(EXCERPTED DATA)

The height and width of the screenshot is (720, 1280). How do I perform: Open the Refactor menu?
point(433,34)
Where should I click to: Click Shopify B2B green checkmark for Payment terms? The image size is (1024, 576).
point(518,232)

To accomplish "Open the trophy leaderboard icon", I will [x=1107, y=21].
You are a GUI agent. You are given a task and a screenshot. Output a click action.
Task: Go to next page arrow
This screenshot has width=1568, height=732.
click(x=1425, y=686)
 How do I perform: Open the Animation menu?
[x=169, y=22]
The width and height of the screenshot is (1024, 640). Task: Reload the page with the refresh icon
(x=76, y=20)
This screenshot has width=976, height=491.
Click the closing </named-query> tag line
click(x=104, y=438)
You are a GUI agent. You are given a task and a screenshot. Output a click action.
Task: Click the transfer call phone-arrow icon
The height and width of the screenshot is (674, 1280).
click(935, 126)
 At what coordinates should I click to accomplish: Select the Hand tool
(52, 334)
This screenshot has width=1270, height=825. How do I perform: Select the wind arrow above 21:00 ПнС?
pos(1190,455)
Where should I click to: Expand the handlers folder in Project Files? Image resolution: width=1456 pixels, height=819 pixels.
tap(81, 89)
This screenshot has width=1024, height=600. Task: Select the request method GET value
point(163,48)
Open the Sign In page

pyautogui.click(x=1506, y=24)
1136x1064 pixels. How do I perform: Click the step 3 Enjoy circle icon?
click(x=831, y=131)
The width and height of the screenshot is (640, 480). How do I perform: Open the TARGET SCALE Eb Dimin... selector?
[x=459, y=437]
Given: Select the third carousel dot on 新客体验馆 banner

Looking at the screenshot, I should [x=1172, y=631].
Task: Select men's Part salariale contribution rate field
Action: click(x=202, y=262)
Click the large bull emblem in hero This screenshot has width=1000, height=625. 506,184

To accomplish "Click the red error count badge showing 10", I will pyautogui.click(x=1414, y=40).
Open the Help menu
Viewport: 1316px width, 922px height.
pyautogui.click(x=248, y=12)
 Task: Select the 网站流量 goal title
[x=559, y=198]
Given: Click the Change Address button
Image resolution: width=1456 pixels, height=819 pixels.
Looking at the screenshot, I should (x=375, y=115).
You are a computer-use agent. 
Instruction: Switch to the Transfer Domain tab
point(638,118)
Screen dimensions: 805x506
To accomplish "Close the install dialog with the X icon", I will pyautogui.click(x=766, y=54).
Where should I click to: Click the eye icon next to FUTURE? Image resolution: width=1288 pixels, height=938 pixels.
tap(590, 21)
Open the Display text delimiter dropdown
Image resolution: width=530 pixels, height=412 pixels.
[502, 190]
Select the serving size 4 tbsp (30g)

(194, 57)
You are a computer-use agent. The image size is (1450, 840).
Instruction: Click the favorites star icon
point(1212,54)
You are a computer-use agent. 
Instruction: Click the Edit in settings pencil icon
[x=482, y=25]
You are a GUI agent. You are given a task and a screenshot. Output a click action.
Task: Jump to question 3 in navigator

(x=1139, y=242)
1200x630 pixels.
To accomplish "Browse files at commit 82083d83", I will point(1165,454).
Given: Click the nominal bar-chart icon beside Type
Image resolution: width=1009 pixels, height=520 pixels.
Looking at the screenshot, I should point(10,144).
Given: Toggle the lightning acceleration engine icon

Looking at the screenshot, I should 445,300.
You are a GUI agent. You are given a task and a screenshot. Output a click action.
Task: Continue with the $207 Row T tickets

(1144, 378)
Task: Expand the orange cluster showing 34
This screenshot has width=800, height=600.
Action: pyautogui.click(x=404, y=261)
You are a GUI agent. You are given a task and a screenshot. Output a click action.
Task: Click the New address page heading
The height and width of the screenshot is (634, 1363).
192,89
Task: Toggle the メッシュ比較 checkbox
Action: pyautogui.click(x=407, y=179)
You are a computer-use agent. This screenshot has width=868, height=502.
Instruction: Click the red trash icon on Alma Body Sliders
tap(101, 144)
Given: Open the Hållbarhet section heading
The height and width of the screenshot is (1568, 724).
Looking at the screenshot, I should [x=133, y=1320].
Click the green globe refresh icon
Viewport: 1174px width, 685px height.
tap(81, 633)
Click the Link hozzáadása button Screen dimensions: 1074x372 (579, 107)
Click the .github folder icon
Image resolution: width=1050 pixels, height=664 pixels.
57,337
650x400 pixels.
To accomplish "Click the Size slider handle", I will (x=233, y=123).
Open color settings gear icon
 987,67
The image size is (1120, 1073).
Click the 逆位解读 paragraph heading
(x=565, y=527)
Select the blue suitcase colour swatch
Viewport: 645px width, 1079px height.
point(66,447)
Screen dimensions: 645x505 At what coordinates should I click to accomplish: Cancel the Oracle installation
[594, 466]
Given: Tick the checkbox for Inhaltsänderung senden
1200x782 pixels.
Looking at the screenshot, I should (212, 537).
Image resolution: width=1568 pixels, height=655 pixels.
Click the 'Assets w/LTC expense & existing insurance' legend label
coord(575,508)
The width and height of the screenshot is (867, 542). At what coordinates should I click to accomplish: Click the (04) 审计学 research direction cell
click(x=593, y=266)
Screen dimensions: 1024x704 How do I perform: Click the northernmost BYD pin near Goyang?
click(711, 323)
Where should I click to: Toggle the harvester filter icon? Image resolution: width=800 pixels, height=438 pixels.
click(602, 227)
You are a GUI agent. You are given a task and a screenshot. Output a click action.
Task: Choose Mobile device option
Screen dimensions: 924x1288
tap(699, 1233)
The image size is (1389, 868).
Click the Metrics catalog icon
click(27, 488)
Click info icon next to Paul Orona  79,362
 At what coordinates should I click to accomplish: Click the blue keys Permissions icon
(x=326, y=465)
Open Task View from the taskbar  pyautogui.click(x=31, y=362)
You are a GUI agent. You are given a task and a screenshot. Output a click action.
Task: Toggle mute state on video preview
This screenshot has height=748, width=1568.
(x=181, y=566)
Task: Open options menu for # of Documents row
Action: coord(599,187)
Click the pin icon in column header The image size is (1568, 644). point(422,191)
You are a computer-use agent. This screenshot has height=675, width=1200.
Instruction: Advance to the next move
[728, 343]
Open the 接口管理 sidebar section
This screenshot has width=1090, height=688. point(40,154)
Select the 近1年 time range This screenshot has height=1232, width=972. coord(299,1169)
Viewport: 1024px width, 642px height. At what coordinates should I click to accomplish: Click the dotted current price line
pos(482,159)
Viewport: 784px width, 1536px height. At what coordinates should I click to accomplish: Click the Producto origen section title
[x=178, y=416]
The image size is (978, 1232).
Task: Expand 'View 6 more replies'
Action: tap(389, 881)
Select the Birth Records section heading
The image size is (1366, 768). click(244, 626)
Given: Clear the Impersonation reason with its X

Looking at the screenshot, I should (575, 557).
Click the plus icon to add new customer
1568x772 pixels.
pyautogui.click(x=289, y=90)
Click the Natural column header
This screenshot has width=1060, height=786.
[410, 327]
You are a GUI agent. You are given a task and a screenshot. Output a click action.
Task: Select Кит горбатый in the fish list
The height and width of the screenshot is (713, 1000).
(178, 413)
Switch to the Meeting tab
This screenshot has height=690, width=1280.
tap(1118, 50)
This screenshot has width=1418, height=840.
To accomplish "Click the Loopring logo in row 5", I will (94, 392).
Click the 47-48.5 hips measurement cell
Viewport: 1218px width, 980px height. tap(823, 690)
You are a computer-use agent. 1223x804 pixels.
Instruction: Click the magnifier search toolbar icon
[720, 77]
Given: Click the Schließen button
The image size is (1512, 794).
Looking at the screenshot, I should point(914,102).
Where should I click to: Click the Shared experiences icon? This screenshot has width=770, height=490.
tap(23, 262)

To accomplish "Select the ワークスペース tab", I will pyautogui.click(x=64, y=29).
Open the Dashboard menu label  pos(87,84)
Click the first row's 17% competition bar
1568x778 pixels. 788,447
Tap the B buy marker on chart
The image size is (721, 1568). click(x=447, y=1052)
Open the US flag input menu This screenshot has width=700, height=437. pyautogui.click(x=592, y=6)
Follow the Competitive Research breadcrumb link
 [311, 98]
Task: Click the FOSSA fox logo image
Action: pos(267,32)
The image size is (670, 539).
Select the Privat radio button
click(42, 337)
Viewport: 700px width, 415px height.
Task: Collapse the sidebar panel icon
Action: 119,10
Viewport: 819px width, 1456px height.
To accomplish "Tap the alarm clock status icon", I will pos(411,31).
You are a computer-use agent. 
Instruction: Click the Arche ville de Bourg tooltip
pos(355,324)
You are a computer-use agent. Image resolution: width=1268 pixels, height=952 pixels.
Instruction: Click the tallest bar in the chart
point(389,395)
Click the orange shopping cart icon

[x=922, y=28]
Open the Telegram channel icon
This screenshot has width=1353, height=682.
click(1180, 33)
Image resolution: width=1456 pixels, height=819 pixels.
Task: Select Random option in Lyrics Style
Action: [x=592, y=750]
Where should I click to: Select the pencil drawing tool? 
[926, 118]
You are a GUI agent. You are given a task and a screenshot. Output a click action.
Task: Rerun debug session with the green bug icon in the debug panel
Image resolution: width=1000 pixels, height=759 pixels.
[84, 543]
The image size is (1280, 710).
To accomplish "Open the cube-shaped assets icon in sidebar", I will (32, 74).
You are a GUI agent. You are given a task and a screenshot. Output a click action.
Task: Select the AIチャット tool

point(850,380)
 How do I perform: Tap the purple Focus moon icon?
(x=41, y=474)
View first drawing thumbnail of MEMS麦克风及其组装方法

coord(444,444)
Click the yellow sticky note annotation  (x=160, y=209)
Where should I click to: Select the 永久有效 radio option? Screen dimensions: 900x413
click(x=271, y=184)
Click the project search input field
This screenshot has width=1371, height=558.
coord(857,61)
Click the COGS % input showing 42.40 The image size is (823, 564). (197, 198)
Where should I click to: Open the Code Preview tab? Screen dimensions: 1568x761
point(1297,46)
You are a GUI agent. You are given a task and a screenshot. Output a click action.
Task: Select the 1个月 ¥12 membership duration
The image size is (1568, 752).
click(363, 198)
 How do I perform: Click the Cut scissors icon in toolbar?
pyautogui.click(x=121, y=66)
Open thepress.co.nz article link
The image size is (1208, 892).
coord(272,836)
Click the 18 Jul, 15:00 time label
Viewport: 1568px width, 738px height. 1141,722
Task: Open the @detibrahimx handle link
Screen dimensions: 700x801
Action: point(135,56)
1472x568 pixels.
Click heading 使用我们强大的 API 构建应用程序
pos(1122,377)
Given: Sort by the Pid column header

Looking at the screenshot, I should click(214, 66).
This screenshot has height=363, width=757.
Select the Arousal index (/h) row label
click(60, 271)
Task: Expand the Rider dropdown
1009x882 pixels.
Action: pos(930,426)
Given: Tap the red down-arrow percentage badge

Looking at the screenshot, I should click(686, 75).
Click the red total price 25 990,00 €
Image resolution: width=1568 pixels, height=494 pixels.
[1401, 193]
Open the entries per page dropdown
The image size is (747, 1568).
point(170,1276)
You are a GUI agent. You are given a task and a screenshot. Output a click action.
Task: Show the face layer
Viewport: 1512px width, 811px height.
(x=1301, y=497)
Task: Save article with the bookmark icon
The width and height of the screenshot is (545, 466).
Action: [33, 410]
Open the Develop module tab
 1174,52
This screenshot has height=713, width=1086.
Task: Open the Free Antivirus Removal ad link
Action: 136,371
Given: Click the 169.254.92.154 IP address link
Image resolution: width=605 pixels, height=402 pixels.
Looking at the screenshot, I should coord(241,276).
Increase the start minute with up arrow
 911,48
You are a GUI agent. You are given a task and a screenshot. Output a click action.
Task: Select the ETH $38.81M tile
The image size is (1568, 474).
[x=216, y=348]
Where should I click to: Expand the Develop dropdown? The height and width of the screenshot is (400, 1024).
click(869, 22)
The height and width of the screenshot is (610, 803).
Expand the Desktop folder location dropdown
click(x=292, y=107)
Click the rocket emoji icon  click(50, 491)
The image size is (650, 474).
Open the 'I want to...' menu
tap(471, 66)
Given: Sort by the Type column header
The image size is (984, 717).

(End EXCERPTED DATA)

THE PROBLEM: Wherever the string "computer" shows up in the material, copy the line that holds it.

ANSWER TO THE EXERCISE:
You are a computer-use agent. 
You are a computer-use agent. The image size is (1450, 840).
You are a computer-use agent. 
You are a computer-use agent. This screenshot has width=868, height=502.
You are a computer-use agent. This screenshot has height=675, width=1200.
You are a computer-use agent. 1223x804 pixels.
You are a computer-use agent. 
You are a computer-use agent. Image resolution: width=1268 pixels, height=952 pixels.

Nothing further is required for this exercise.